Fossil Fuel-Based Artificial Turf Raises Concerns

Cities and states are rolling back support for artificial turf, which can leach chemicals and microplastics into groundwater.

1 minute read

April 9, 2024, 6:00 AM PDT

By Diana Ionescu @aworkoffiction

Close-up of roll of green artificial turf laying on more artificial turf.

Yuriy Chertok / Adobe Stock

Local governments are starting to address the environmental impacts of artificial turf, which grew in popularity in recent decades as an alternative to thirsty natural grass.

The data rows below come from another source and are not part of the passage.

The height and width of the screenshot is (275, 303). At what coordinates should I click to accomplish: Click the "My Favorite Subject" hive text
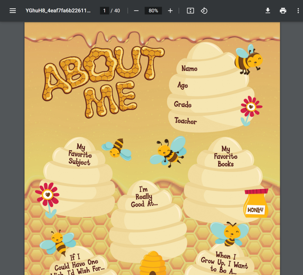pyautogui.click(x=80, y=154)
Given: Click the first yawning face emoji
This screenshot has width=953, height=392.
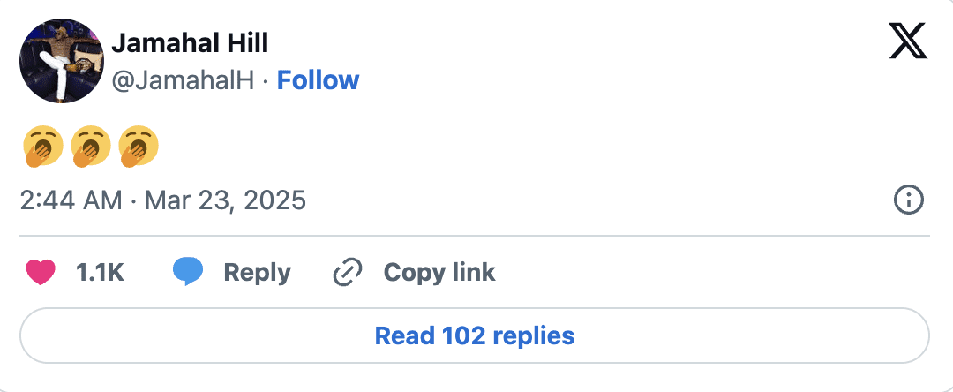Looking at the screenshot, I should [42, 147].
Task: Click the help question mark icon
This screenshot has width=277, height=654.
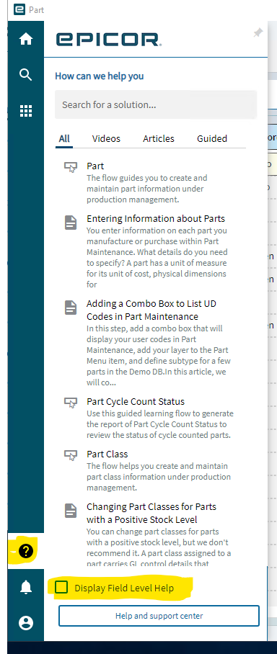Action: (x=26, y=551)
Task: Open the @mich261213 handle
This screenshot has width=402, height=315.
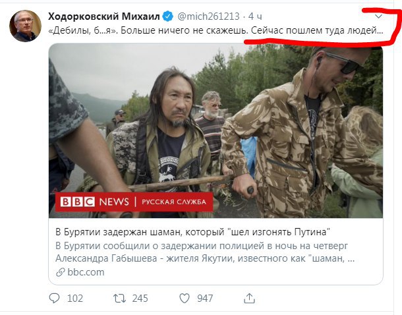Action: click(x=208, y=16)
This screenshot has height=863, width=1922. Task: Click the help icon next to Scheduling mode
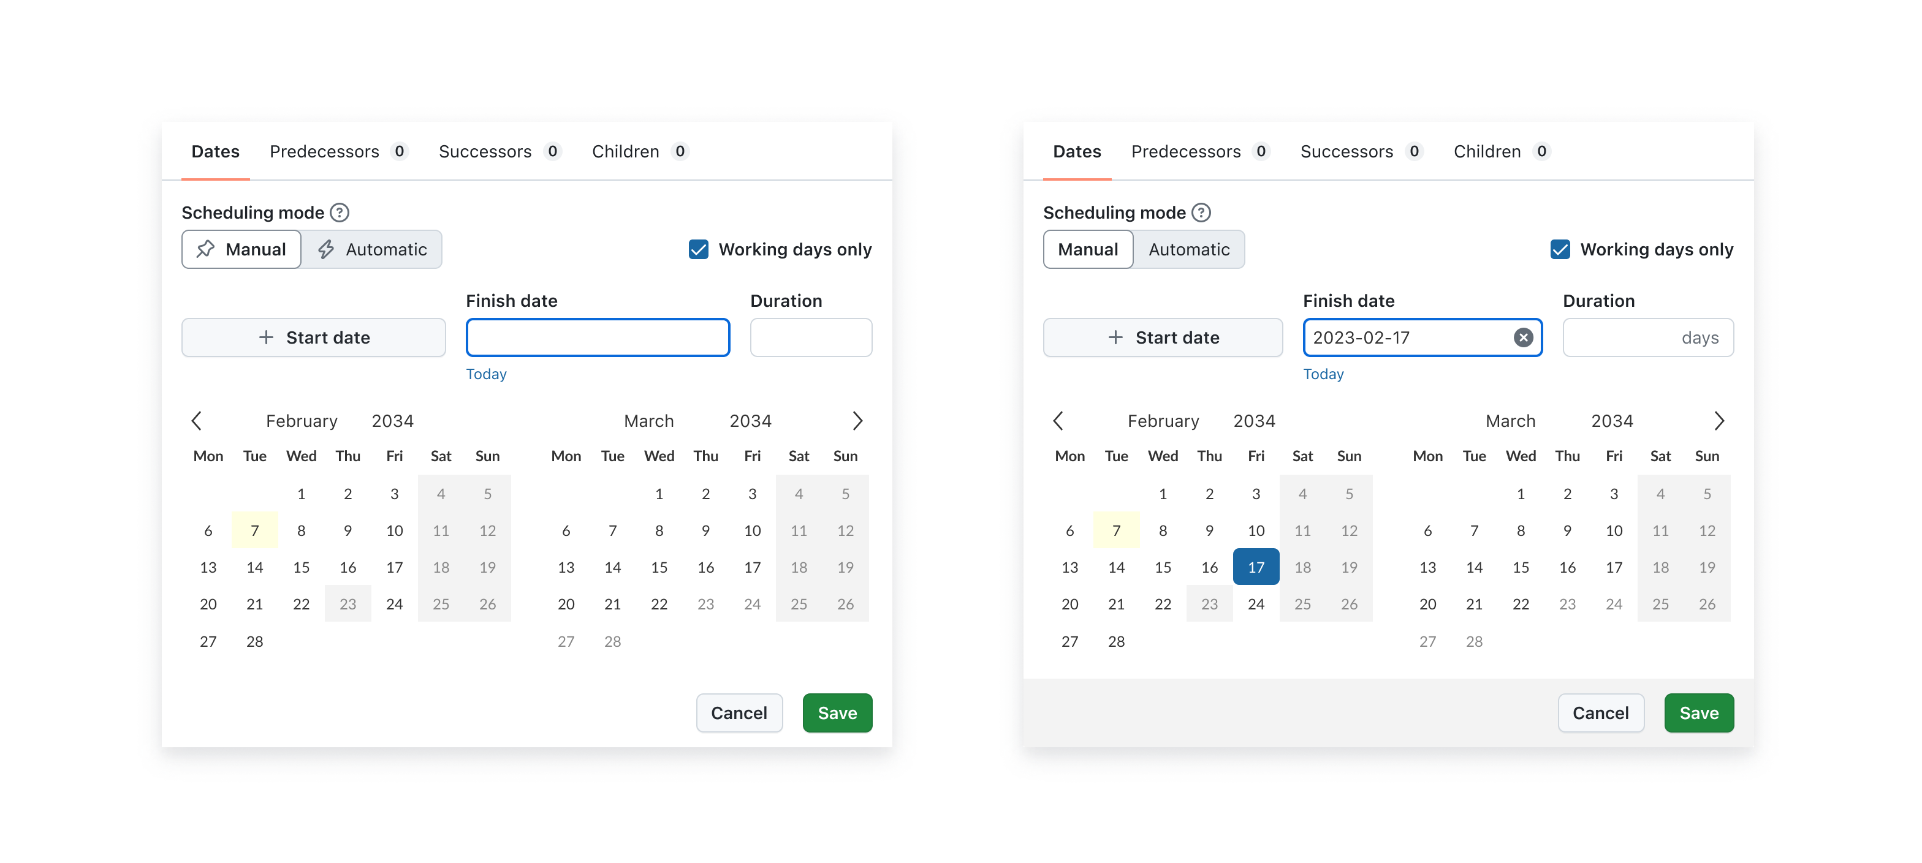pos(341,212)
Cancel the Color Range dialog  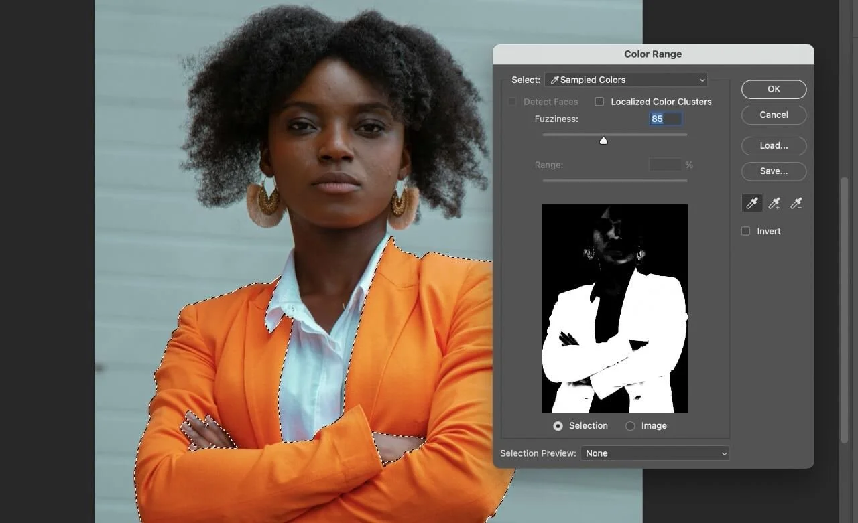pos(774,115)
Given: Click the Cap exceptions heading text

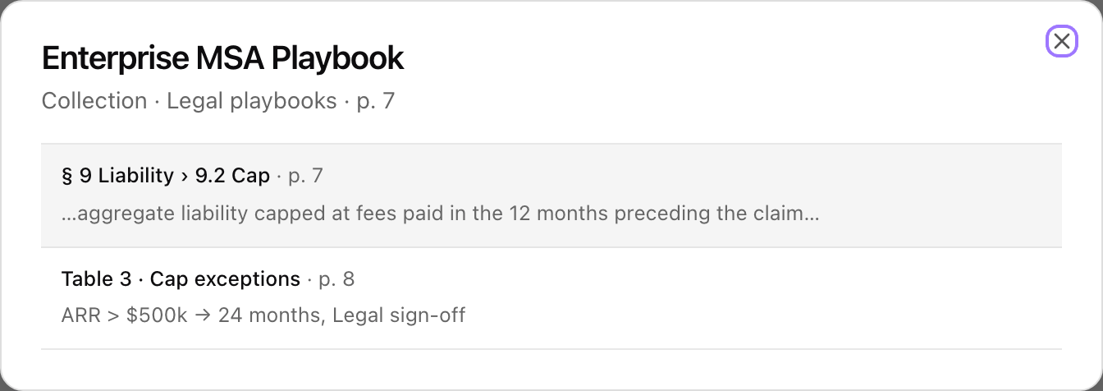Looking at the screenshot, I should coord(225,279).
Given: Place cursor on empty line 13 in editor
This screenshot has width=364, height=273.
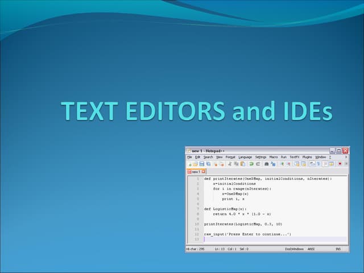Looking at the screenshot, I should (256, 239).
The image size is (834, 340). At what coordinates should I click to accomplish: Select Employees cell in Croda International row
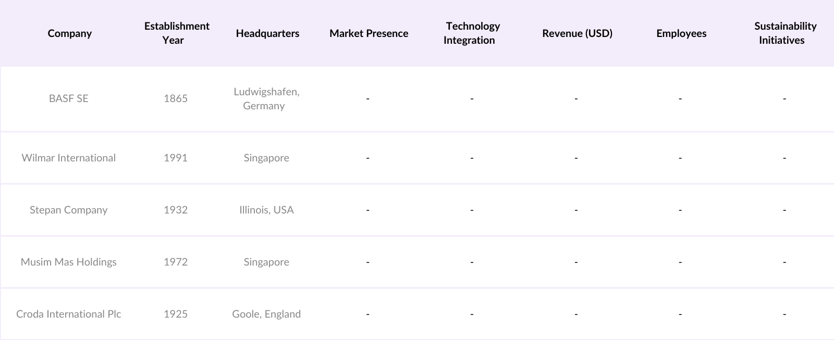(x=680, y=314)
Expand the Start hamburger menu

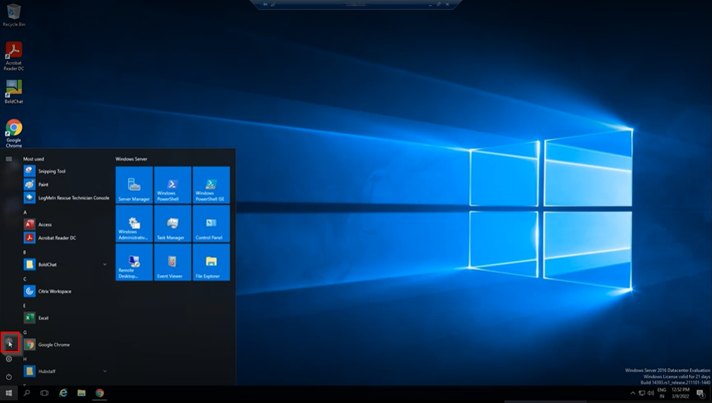(9, 158)

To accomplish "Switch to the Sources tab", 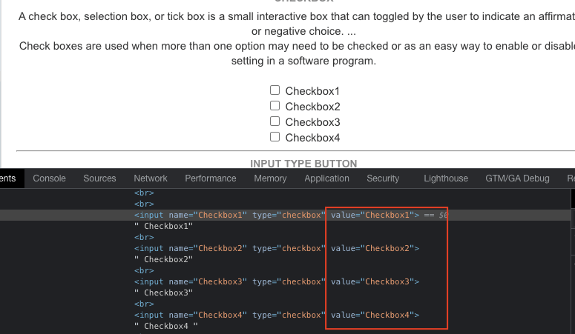I will pyautogui.click(x=99, y=178).
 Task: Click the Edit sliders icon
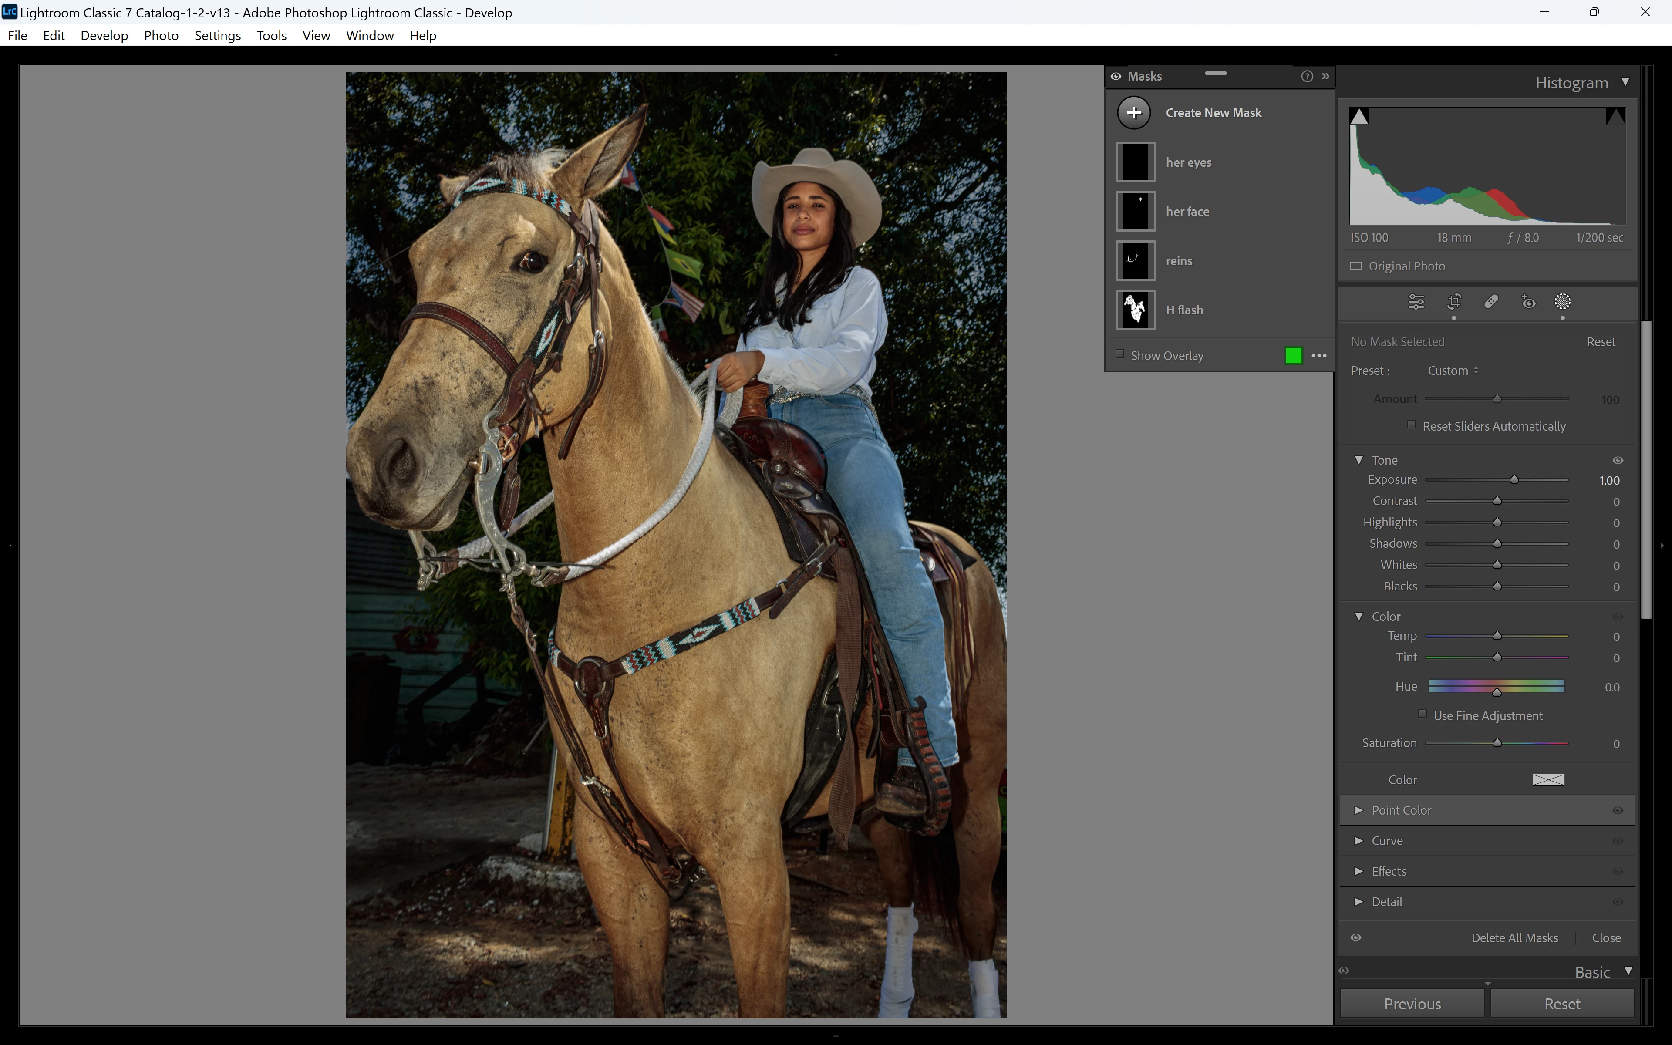1416,302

In an article for Route Fifty, Kaitlyn Levinson explains that artificial turf can contain toxic materials like PFAS and leach fossil fuel-based materials into local groundwater. States like California, which in 2015 barred local jurisdictions from banning artificial turf, are now rethinking that decision. “In October 2023, Gov. Gavin Newsom signed a bill that still prohibits cities and counties from banning drought-tolerant lawns consisting of living plants, but does allow them to ban synthetic grass.”

For property owners looking for turf alternatives, landscaping with native vegetation offers another option. “Biodiverse landscapes containing native plants and vegetation, for instance, can help communities strengthen local ecosystems and build climate resilience.”